__SOURCE PASSAGE__:
= = = = =

Thus the French conquest of Algeria, which had a primogeniture system existed since the 18th Century might have resulted in massive French settlement of Algeria and industrialization of Algeria, Tunisia and Morocco, overwhelming the previous Arab and Berber population, did not do so and only resulted in a relatively small, South African proportioned white minority in Algeria which was ultimately forced out in the 1960s.
 
Is there a difference in the area of universal conscription?

Yes. Germany consistently drafted only around 60% of its available recruits, partly for financial reasons, more for political. France, on the other hand, used conscription almost universally.
 
The point is neither the french monarchy nor the french nobility in the 18th century. France was developing quickly in the 18th century, but in a different way from Britain.

Geography, and especially geological geography was the key in the industrial age, that is from 1850 on. Demography is the second and last important factor. The rest is totally neglectible.

Germany had enormous raw material ressources : Silesia/Saxony + Rhineland.

There could not be material/industrial balance. Things were settled once and for all since 1814/1815, when the UK decided that France should never control Belgium, Luxemburg and the rest of Rhineland.

France was at the top of the second industrial revolution (its auto industry was european number one in 1914). But it just lacked the basic industrial ressources. Give it Belgium and Luxemburg and you would have had industrial balance with Germany.

= = = = =

__DATASET__:

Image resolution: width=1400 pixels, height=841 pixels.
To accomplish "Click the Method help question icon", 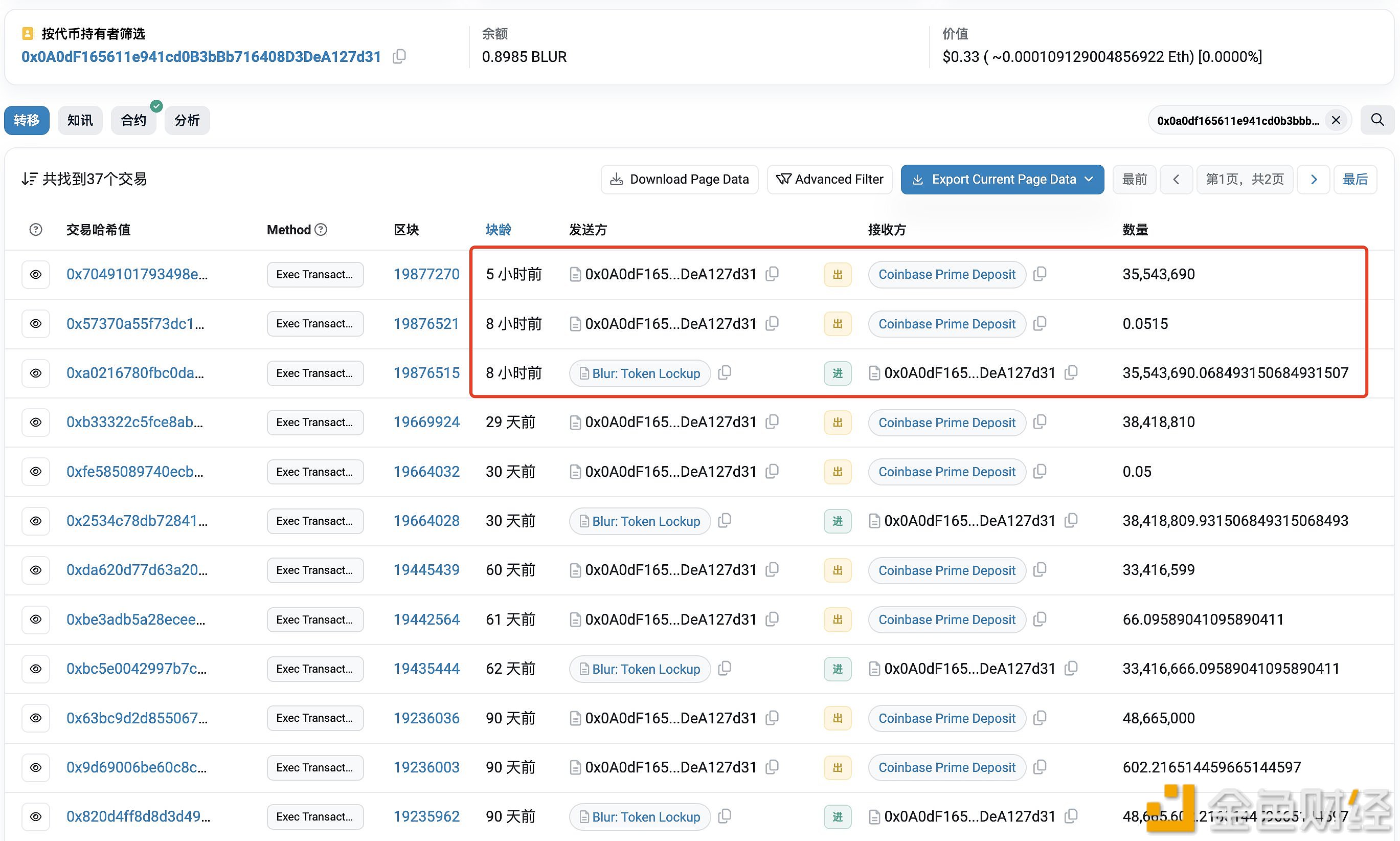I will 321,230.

= = = = =

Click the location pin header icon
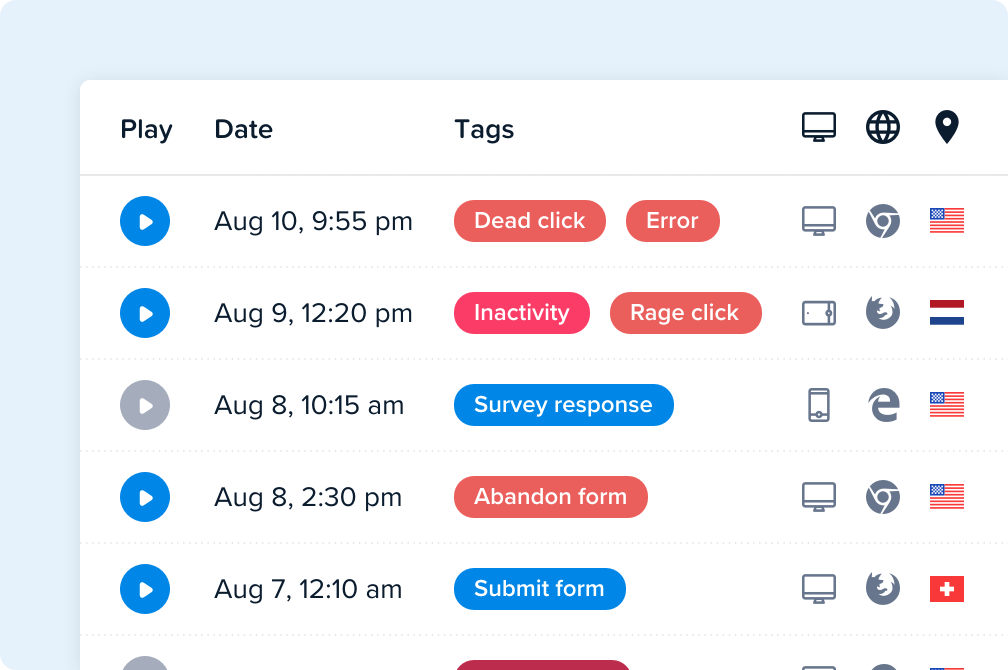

= = = = =

__WRITTEN TASK 1__: In the passage on French and German industrial power, what share of its available recruits did Germany consistently draft?
__WRITTEN TASK 2__: Repeat everything from "Geography, and especially" down to "Silesia/Saxony + Rhineland." in the passage on French and German industrial power.

__EXERCISE ANSWER 1__: Around 60%.

__EXERCISE ANSWER 2__:
Geography, and especially geological geography was the key in the industrial age, that is from 1850 on. Demography is the second and last important factor. The rest is totally neglectible.

Germany had enormous raw material ressources : Silesia/Saxony + Rhineland.